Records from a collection
▬▬▬
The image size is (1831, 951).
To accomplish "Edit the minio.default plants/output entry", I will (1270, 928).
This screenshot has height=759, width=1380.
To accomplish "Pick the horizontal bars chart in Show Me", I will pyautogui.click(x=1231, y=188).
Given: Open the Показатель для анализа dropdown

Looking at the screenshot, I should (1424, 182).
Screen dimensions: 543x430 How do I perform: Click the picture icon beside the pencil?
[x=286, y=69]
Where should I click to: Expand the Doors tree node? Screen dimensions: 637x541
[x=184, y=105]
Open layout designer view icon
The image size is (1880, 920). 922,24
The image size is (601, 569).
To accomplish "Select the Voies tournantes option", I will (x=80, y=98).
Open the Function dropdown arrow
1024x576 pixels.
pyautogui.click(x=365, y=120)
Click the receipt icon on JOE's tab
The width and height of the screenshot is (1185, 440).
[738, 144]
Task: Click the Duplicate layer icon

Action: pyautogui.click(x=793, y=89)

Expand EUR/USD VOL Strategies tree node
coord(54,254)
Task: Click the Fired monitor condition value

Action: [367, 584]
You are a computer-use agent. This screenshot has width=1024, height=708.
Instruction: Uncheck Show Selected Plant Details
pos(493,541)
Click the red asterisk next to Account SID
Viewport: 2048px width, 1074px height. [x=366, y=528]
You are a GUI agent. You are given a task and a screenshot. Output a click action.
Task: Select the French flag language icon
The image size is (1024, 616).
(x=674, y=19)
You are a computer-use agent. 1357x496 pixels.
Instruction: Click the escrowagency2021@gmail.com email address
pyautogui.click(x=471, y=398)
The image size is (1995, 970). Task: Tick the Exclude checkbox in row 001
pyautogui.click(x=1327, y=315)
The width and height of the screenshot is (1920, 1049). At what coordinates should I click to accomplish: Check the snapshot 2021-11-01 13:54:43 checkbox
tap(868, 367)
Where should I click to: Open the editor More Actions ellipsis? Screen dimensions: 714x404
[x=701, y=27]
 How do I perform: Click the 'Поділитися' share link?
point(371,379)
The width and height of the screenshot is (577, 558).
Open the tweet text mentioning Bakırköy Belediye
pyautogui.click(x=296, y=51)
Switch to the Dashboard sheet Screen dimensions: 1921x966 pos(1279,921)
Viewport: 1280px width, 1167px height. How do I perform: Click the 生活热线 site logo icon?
▬▬▬
**THE PROBLEM:**
Arrange every line of the material above as a Markdown table with two columns, "No." for the row number and "Entry" for the line itself. Skip any blank lines.

**SOLUTION FOR THIS EXERCISE:**
| No. | Entry |
|---|---|
| 1 | The image size is (1831, 951). |
| 2 | To accomplish "Edit the minio.default plants/output entry", I will (1270, 928). |
| 3 | This screenshot has height=759, width=1380. |
| 4 | To accomplish "Pick the horizontal bars chart in Show Me", I will pyautogui.click(x=1231, y=188). |
| 5 | Given: Open the Показатель для анализа dropdown |
| 6 | Looking at the screenshot, I should (1424, 182). |
| 7 | Screen dimensions: 543x430 How do I perform: Click the picture icon beside the pencil? |
| 8 | [x=286, y=69] |
| 9 | Where should I click to: Expand the Doors tree node? Screen dimensions: 637x541 |
| 10 | [x=184, y=105] |
| 11 | Open layout designer view icon |
| 12 | The image size is (1880, 920). 922,24 |
| 13 | The image size is (601, 569). |
| 14 | To accomplish "Select the Voies tournantes option", I will (x=80, y=98). |
| 15 | Open the Function dropdown arrow |
| 16 | 1024x576 pixels. |
| 17 | pyautogui.click(x=365, y=120) |
| 18 | Click the receipt icon on JOE's tab |
| 19 | The width and height of the screenshot is (1185, 440). |
| 20 | [738, 144] |
| 21 | Task: Click the Duplicate layer icon |
| 22 | Action: pyautogui.click(x=793, y=89) |
| 23 | Expand EUR/USD VOL Strategies tree node |
| 24 | coord(54,254) |
| 25 | Task: Click the Fired monitor condition value |
| 26 | Action: [367, 584] |
| 27 | You are a computer-use agent. This screenshot has width=1024, height=708. |
| 28 | Instruction: Uncheck Show Selected Plant Details |
| 29 | pos(493,541) |
| 30 | Click the red asterisk next to Account SID |
| 31 | Viewport: 2048px width, 1074px height. [x=366, y=528] |
| 32 | You are a GUI agent. You are given a task and a screenshot. Output a click action. |
| 33 | Task: Select the French flag language icon |
| 34 | The image size is (1024, 616). |
| 35 | (x=674, y=19) |
| 36 | You are a computer-use agent. 1357x496 pixels. |
| 37 | Instruction: Click the escrowagency2021@gmail.com email address |
| 38 | pyautogui.click(x=471, y=398) |
| 39 | The image size is (1995, 970). Task: Tick the Exclude checkbox in row 001 |
| 40 | pyautogui.click(x=1327, y=315) |
| 41 | The width and height of the screenshot is (1920, 1049). At what coordinates should I click to accomplish: Check the snapshot 2021-11-01 13:54:43 checkbox |
| 42 | tap(868, 367) |
| 43 | Where should I click to: Open the editor More Actions ellipsis? Screen dimensions: 714x404 |
| 44 | [x=701, y=27] |
| 45 |  How do I perform: Click the 'Поділитися' share link? |
| 46 | point(371,379) |
| 47 | The width and height of the screenshot is (577, 558). |
| 48 | Open the tweet text mentioning Bakırköy Belediye |
| 49 | pyautogui.click(x=296, y=51) |
| 50 | Switch to the Dashboard sheet Screen dimensions: 1921x966 pos(1279,921) |
| 51 | Viewport: 1280px width, 1167px height. How do I perform: Click the 生活热线 site logo icon? |